A newspaper carrier found himself in deep water in Howland early Friday.
Dispatcher Bill Grant of Penobscot Regional Dispatch said that at about 3 a.m. he received a 911 call from a woman whose husband had called her on his cellular phone to tell her his car was stuck on a flooded road.
Grant said he called the driver, who apparently had driven 100 feet into the slow-moving water while carrying newspapers on Medford Road in Howland. The man was perched on the car windowsill, fearing to climb higher and risk falling into the cold water.
Grant said that by the time Howland Fire Department arrived, the rising river, swollen by heavy rain and melting snow, had almost reached the car’s steering wheel. Grant said the man was rescued successfully.
Brewer police arrested a woman Thursday night in connection with a 911 hang-up call.
Officer Nelson Feero reported that dispatch called the number back after the hang-up.

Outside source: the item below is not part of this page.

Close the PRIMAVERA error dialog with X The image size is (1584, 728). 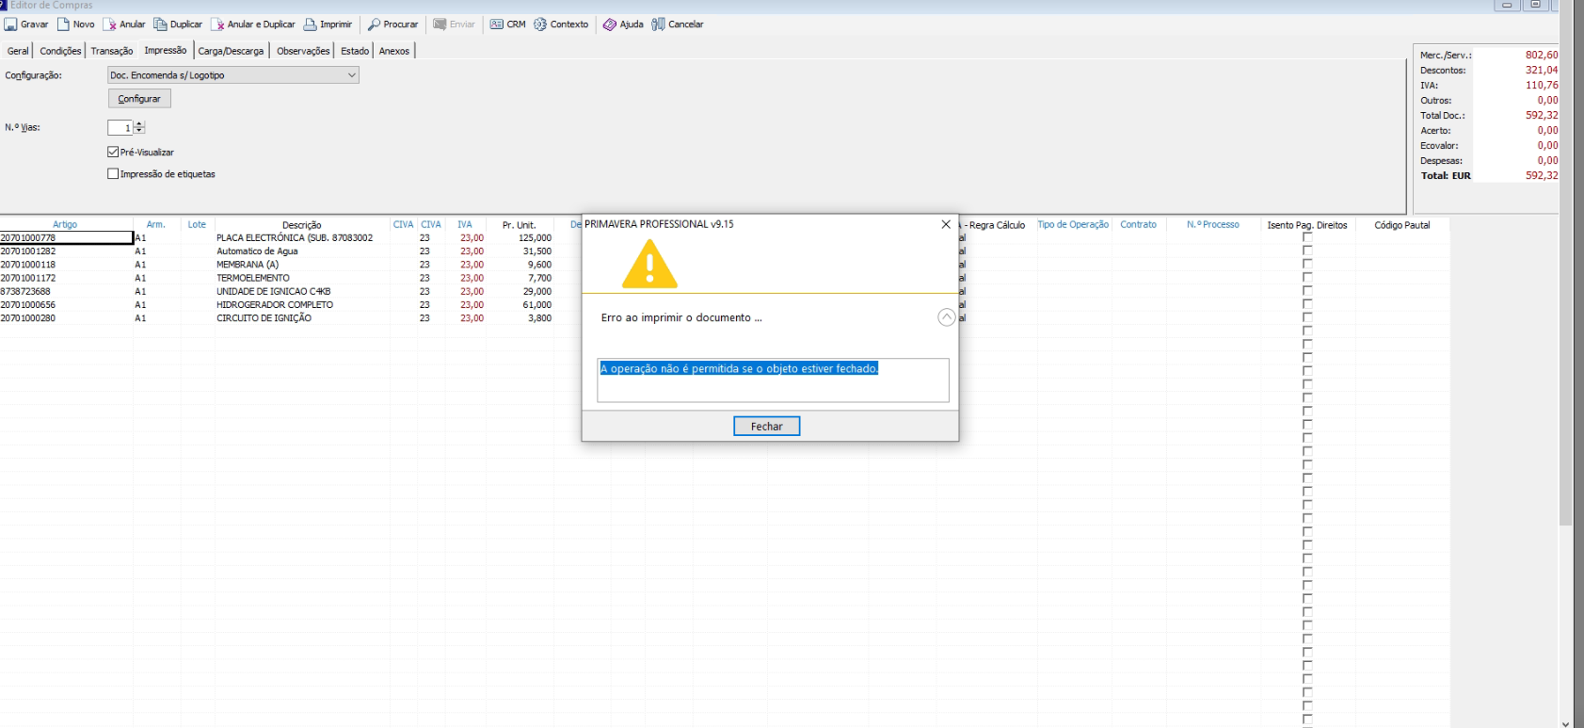946,224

A woman answered and said everything was all right, Feero said, but the dispatcher believed she sounded out of breath and upset. Feero, with Officer Rodney Gerald, went to the Day Road residence to investigate.
Feero said a woman later identified as Susan Bouchard, 49, of Brewer opened the door and said her boyfriend was drunk, but that she was handling it.
Feero asked to speak with the boyfriend. He noticed a cut above the man’s eye.
Feero said Bouchard’s boyfriend told him Bouchard had hit him. Feero said Bouchard admitted to hitting her boyfriend. Feero arrested Bouchard, charging her with assault.
A man was arrested on theft charges Thursday night in Bangor.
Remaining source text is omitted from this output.